AUFGABE —
Bitte schreiben Sie den Text über Daniel Marx vollständig und wortgetreu ab.

TEXTAUSZUG —
Daniel Marx
Daniel Marx wurde am 9. Januar 1869 in Zeltingen-Rachtig in eine alt eingesessene jüdische Familie geboren. Er erlernte das Handwerk des Schlossers und des Schmieds und hatte eine eigene Schmiede. Verheiratet war er mit Helene Simon, mit der er mindestens drei Töchter hatte: Selma, Fanny und Rosa. Nachdem seine Frau im Jahr 1934 gestorben war, zog er zu seiner Tochter Selma, die mit dem Schneider Paul Grodzki verheiratet war, der die polnische Staatsangehörigkeit hatte, wodurch auch sie Polin wurde. Die Familie lebte in der Gesundheitstraße 103 in der Elberfelder Südstadt an der Wupper.

VORLIEGENDE EINTRÄGE —
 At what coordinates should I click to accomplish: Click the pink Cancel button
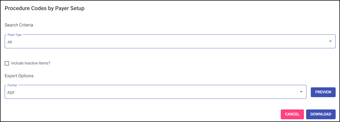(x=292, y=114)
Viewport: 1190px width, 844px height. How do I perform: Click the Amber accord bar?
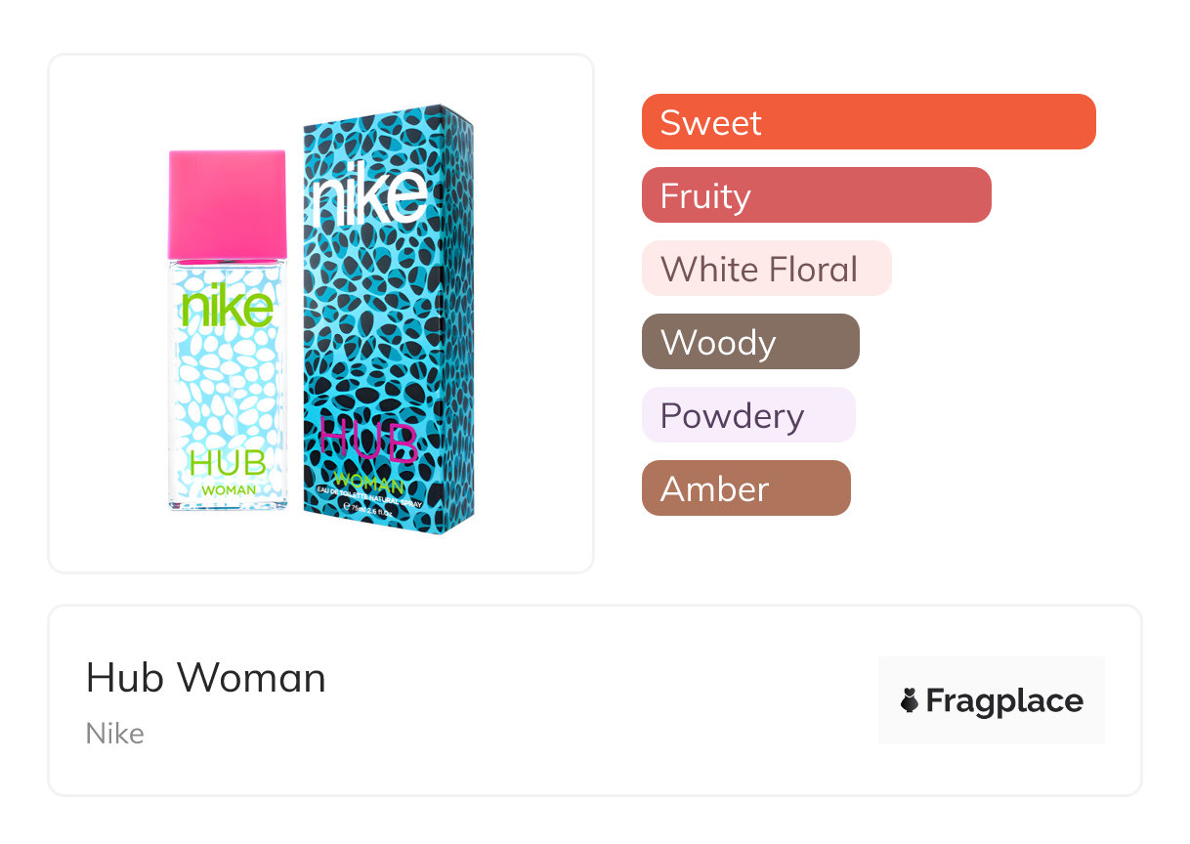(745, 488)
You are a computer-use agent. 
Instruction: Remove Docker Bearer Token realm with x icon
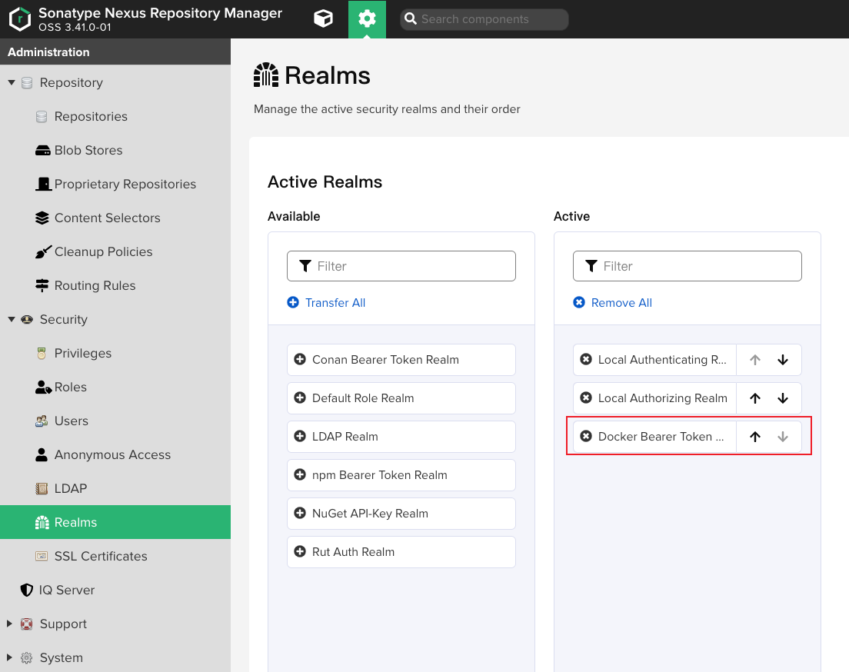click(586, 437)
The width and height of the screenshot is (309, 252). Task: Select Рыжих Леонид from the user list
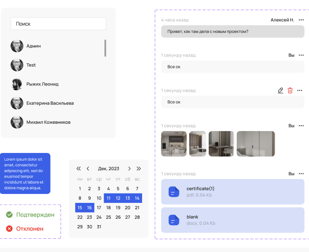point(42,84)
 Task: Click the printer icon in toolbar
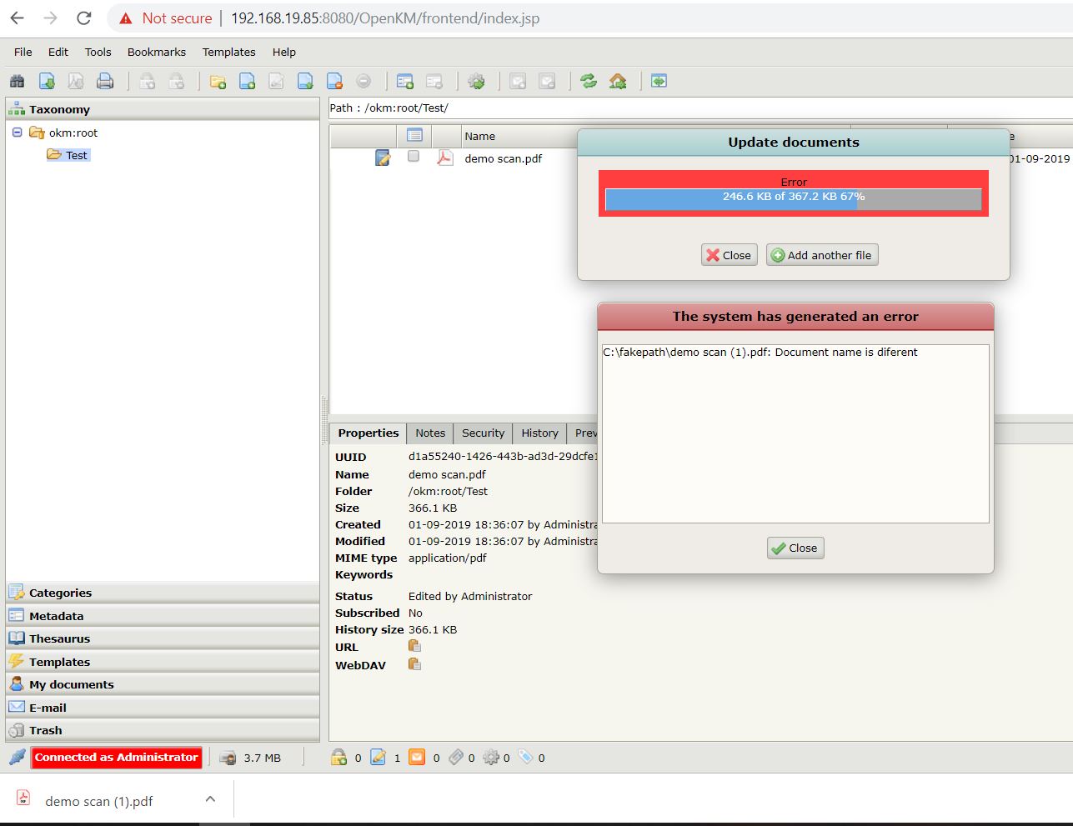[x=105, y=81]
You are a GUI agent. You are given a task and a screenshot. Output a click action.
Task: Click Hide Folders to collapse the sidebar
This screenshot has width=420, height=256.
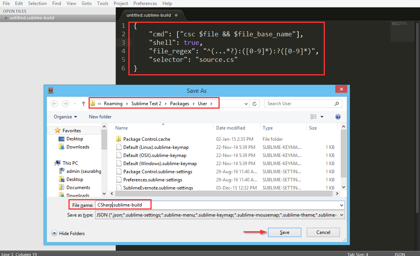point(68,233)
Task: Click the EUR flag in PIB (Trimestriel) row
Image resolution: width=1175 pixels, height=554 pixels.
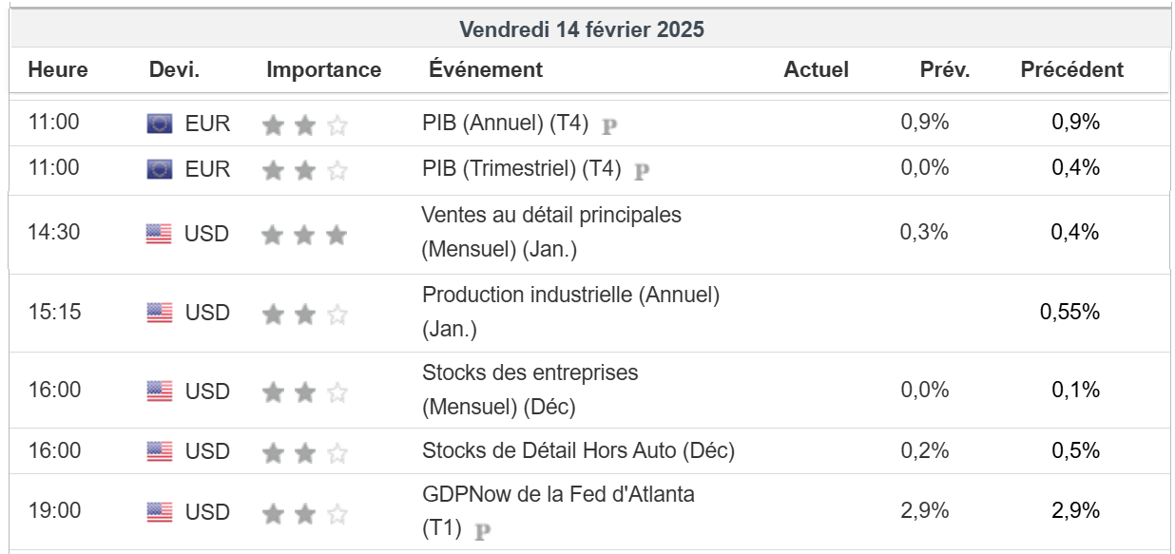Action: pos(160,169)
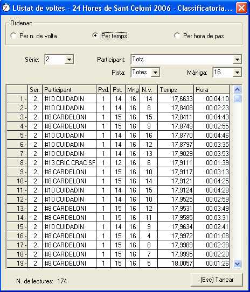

ERGEBNIS —
Daniel Marx
Daniel Marx wurde am 9. Januar 1869 in Zeltingen-Rachtig in eine alt eingesessene jüdische Familie geboren. Er erlernte das Handwerk des Schlossers und des Schmieds und hatte eine eigene Schmiede. Verheiratet war er mit Helene Simon, mit der er mindestens drei Töchter hatte: Selma, Fanny und Rosa. Nachdem seine Frau im Jahr 1934 gestorben war, zog er zu seiner Tochter Selma, die mit dem Schneider Paul Grodzki verheiratet war, der die polnische Staatsangehörigkeit hatte, wodurch auch sie Polin wurde. Die Familie lebte in der Gesundheitstraße 103 in der Elberfelder Südstadt an der Wupper.